A further convenience of the vibrating screen is that the frame may be fitted with single, double, triple or even four decks to facilitate the simultaneous production of several particle size ranges. Clearly the screen area will be determined by the capacity of the deck having the smallest aperture size and the decks will usually be arranged in order of decreasing aperture size to minimize wear of the more fragile surfaces. Individual decks may be divided, that is comprise mats of two differing apertures or blank to act as a chute to transfer material within the frame.

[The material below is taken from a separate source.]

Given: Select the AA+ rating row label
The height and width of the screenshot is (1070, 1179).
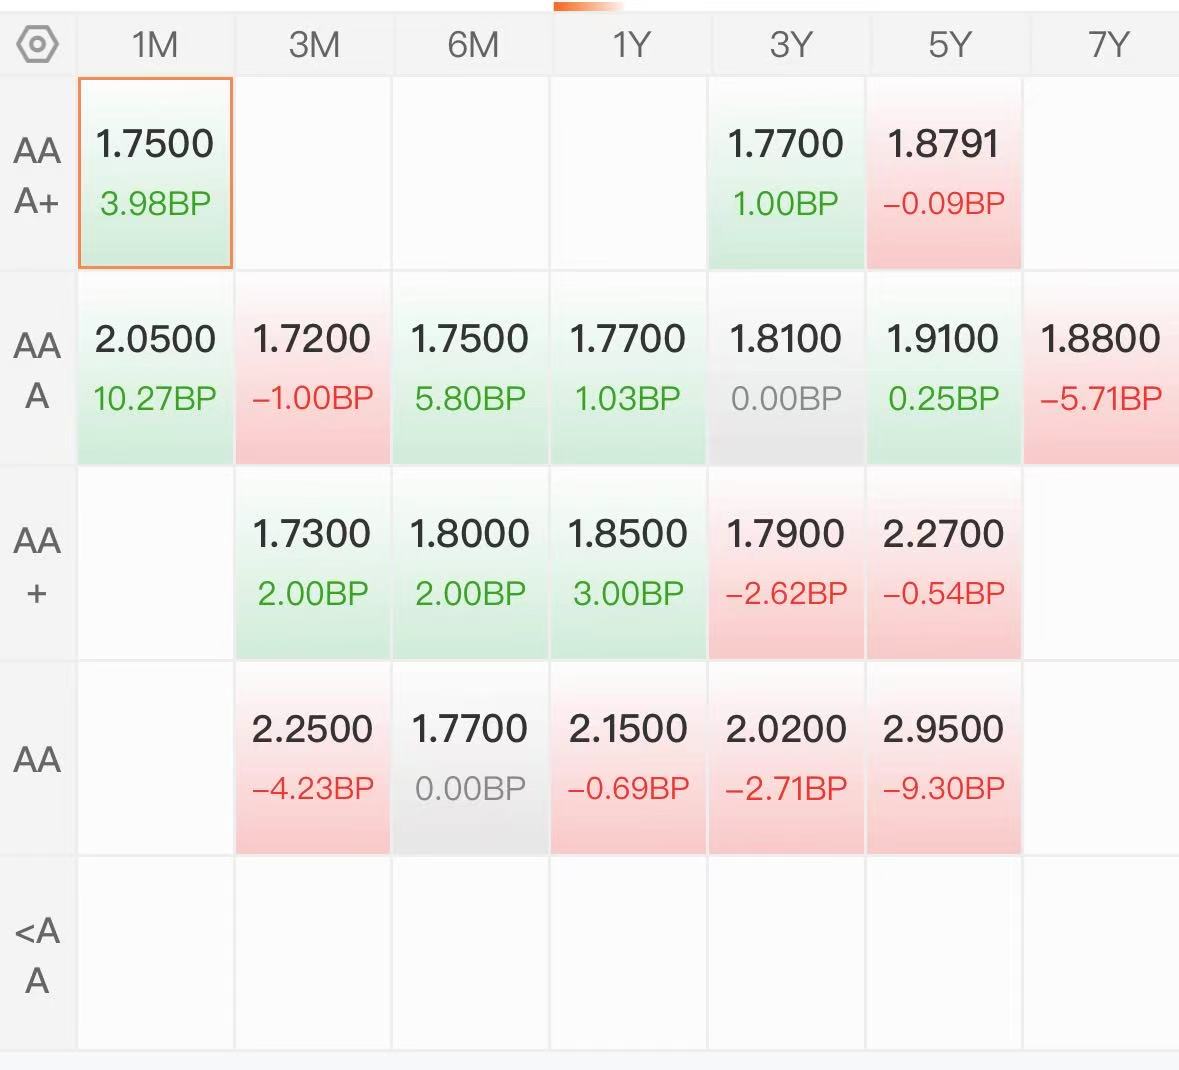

The presence of moisture in the feed material to a vibrating screen is especially detrimental to screen performance in that it induces blinding and retards segregation of the fines. Since drying of the feed is usually too costly, a simple remedy is to destroy the cohesion of the particles by further addition of water; a process referred to as 'wet screening'. The water is added through spray bars located above the deck. This practice is most effective when screening in the range 1 to 10ram and the screen undertow proceeds directly to classifiers.